#### PASSAGE SHOWN
After school she went pro, but the league shut down because, "none of you bought tickets," and she started to devote herself to spreading the word of Christ through an evangelical basketball program.

That's right, since an epiphany at nineteen she has been a "born again spirit filled evangelical," and when she says that she doesn't say it matter of factly. She says it with a lot of 'church' in her cadence, but then she adds, "I believe you should live your faith - not legislate it." In a way that falls nowhere into the middle of any spectrum she talks with equal passion about her faith,and her commitment to the seperation of Church and State. She clearly voices her determination to represent all of her district and not just those who attend her church.
It reminded me of people like Jimmy Carter who managed to hold the moral high ground and who were called to service by their faith before the religious right started using hypocritical sanctimony as a nightstick.
When asked if she felt that more Dems should be vocal about their religious beliefs she said that to call on others to do that would be mistake because to be a person of faith should never be the criteria for office.
"When the President called Dobson before nominating Myers, when the President called Robertson before putting Alito forward, that was not only unfortunate but dangerous. We are not a theocracy!"


After basketball, she became a highschool teacher, and eventually combined the two as a highschool basketball coach. There was more than a little halftime performance still showing through in her talk tonight.
########
#### DATA SHOWN
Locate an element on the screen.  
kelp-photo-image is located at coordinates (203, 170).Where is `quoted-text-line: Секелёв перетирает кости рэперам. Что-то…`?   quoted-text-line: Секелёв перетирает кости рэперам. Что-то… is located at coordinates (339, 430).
########
(ABOUT THIS TASK) According to the passage, at what age did she have the epiphany that made her a born-again evangelical? The data is not needed for the task.

(SOLUTION TO THIS TASK) At nineteen.